A touchy subject: The (mis)use of touchscreens in medical device development
Picture this: you are in a meeting with your client setting requirements for their new medical device and the subject of the user interface comes up (and I mean the interface, not the GUI). Of course the client wants a sexy solution to his/her device, therefore a touchscreen must be the solution.
Furthermore, it has to be sleek and shiny so it must be capacitive and further still, he/she wants a massive screen size. Most people with smartphones demand this kind of interactivity and sleekness be implemented into their devices, forgetting about the whole reason for the screen in the first place: to tie the interaction between the user and their device.
When it comes to interfaces, whether they are a hard plastic button or a digital one on a screen, less is always more in medical devices. Listening to your users who live and breathe these devices everyday instead of marketing’s penchant for shiny things (and we designers love shiny things!) is always a wise choice. A good example of this came out a few years back during a research session with ultrasound technicians at a hospital. We wondered why they still preferred to use their older style ultrasound carts with the trackball and big tactile buttons instead of the new, much sleeker looking carts with touchscreens. They explained that while the new carts were nicer to look at, they missed a big mark when it came to the workflow of a typical ultrasound tech: they don’t look at where their fingers are during a screening and therefore rely on tactile feedback to tell them what they are doing. As we all know this is an area that touchscreens fall short: ever tried to text someone on your smartphone without looking at it? Practically impossible. Therefore out into the hall of shame (literally), go the sleek carts, joining the hospital’s other unused medical devices.
So let’s say you get past this and touchscreens are the definite choice, then there is the issue of technology. Many wonder why most medical devices still opt for the resistive flavor over capacitive. This really comes down to numbers. While resistive screens are generally the older, uglier and clumsier sibling of capacitive screens, they are more established and therefore reliable sources of reputable suppliers are more readily available. In order to obtain regulatory approval for your device you’d prefer to source parts that will be available for a minimum of 5-7 years to minimize production disruptions. Sourcing a cap touch screen that will still be available in that timeframe is difficult in an industry where most touch screen users are companies such as large smartphone manufacturers whose product lines change more often than the weather. This is improving as capacitive touch screen technology matures, more stable supply chains materialize and better long term solutions become available for medical device manufacturers.
Then finally there is the issue of practicality. While it is true that nowadays touchscreens are often the cheaper solution, is it wise to introduce another layer of software abstraction into a potentially life-supporting application that used to be simply done by reliable hardware and big tactile buttons? A good example that comes to mind was Hospira’s Symbiq infusion pump system recall in which incorrect inputs to patient’s drug metering quantities could potentially have catastrophic results such as patient death. In this case, one of the issues was improper finger-to-touchscreen calibration, a non-existent problem with a physical tactile button setup. We must also consider the ergonomic challenges, such as the lack of tactile feedback and how the hand and fingers shadow certain bits of information when the user reaches for a function (although that’s a whole other story for a later date).
Having said all that, touchscreens do have their significant advantages such as: cleanability (a huge plus in most clinical settings), ease of interface reconfiguration (especially when you’re still in the development stage) and durability (no mechanical elements). Just make sure that when a client brings up the question of touchscreens it’s for the right reasons and not just to up the bling factor.
Image: StarFish Medical
Paul Charlebois is a StarFish Medical Industrial Designer. He welcomes reader comments and practices less is always more Product Definition and Product Development for medical device development.

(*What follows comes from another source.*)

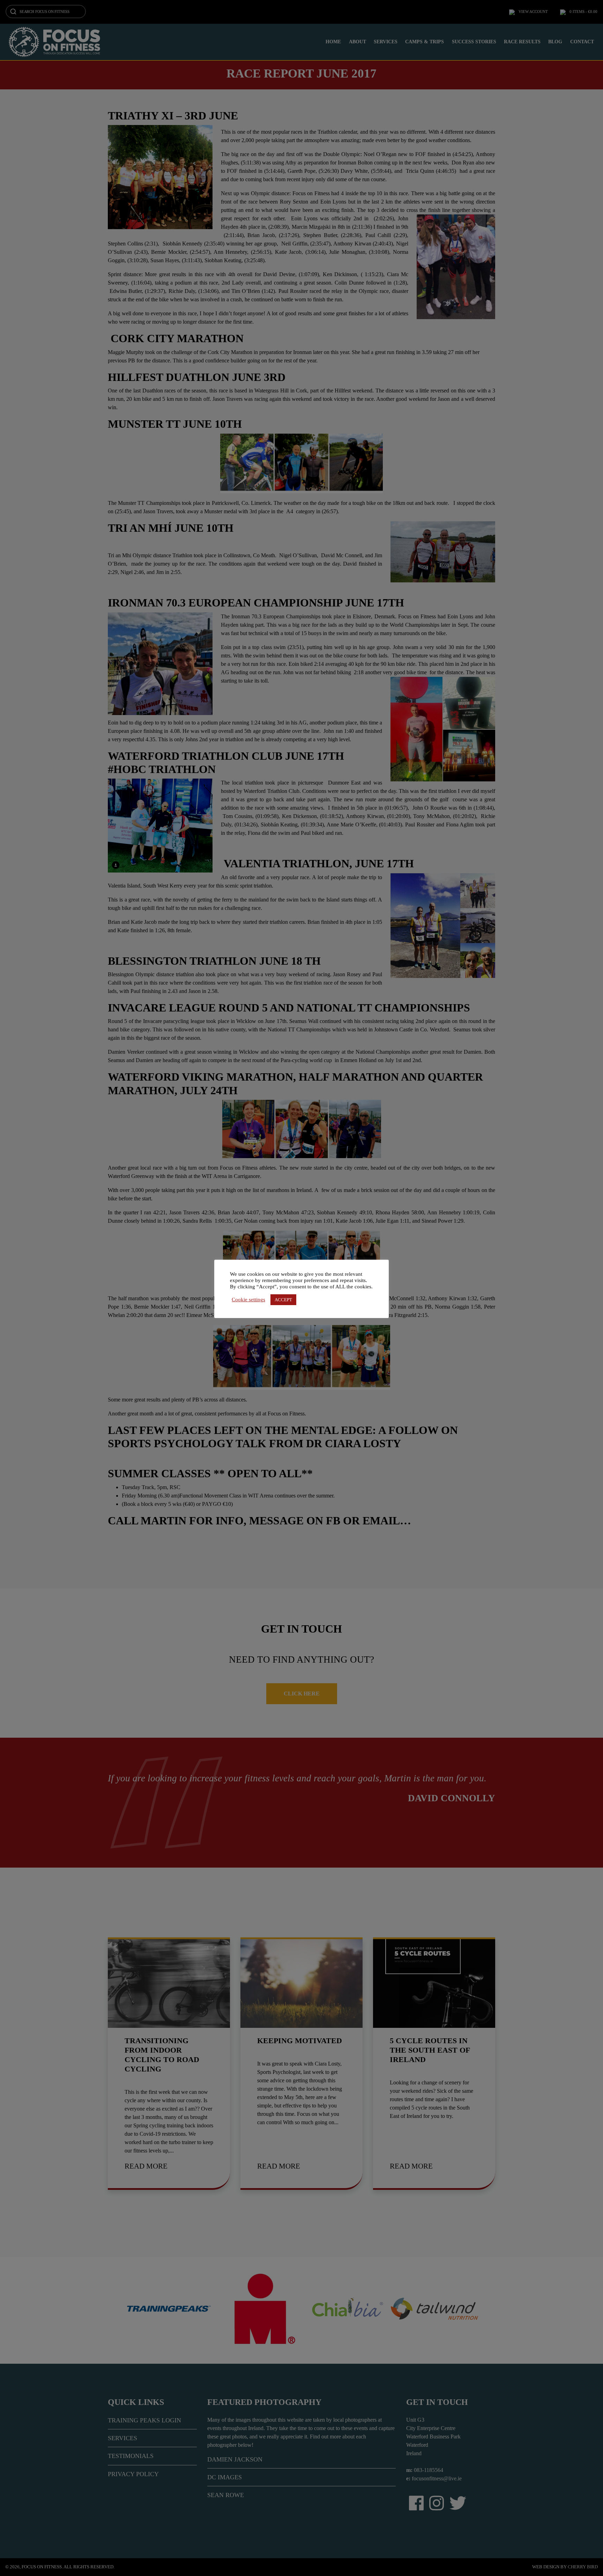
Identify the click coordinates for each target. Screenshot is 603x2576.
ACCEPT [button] (283, 1299)
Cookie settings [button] (248, 1299)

I wonder if this conclusion is still as relevant today? Ultrasound OEMs such as Siemens (Accuson P500), Mindray (TE7) and Carestream (Touch) are increasingly favouring touchscreen technology instead of trackballs for infection control reasons. And there is a whole new generation of radiographers and sonographers coming through, who are au fait with touchscreen technology from their smartphones and ipads. Any new interface is bound to meet with initial resistance as operator productivity will inevitably drop while the new system is learned.
I appreciate you discussing the importance of having medical equipment that is simple to operate and use. Like you said, touchscreens can be this solution in the right circumstances if considered well. Capabilities often are increased when touchscreen devices are introduced because they offer added functionality which may be very useful to hospitals if implemented correctly.
Worth spending time reading these contextual thoughts. Any views on how different is touchscreen design requirements in medical device is different from other touchscreen designs?